Problem to work on:
Return the lines of the entries below word for word, leaving out the pictures.

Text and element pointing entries
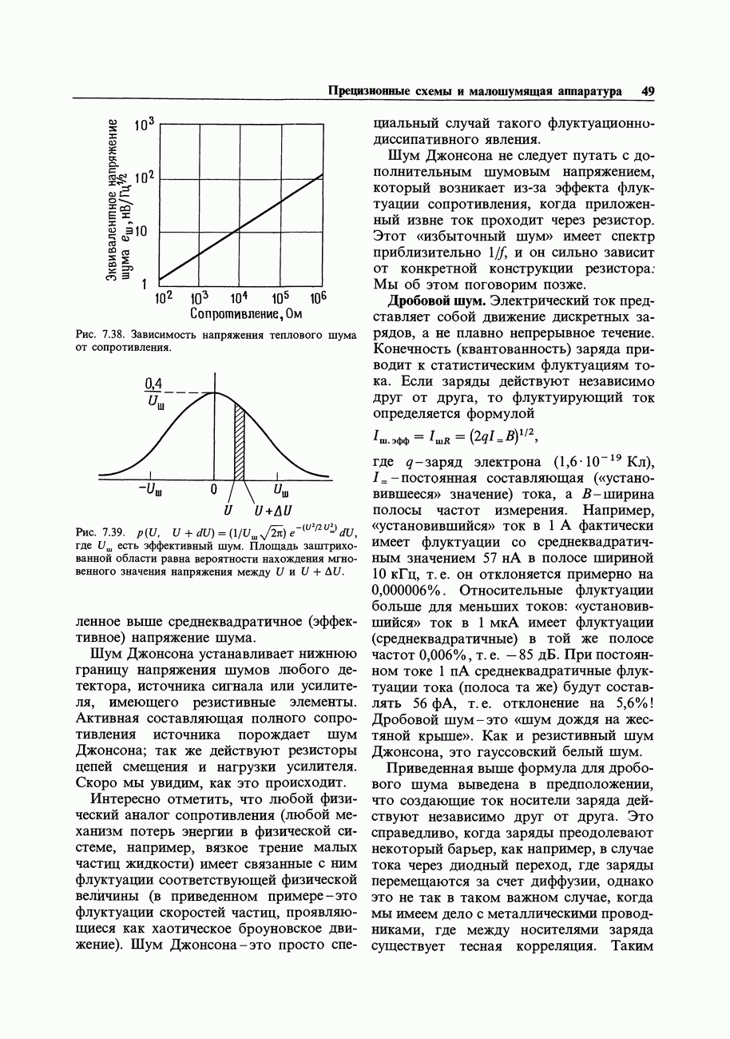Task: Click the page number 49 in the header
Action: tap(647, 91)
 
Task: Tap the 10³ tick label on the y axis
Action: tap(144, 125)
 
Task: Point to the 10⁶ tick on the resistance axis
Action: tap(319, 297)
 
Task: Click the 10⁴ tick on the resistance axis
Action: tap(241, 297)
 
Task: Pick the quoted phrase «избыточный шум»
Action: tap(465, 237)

The response:
Task: Click the page number 49 in the header
Action: tap(647, 91)
 
Task: Tap the 10³ tick label on the y axis
Action: tap(144, 125)
 
Task: Point to the 10⁶ tick on the resistance axis
Action: tap(319, 297)
 
Task: Click the 10⁴ tick on the resistance axis
Action: tap(241, 297)
 
Task: Pick the quoted phrase «избыточный шум»
Action: tap(465, 237)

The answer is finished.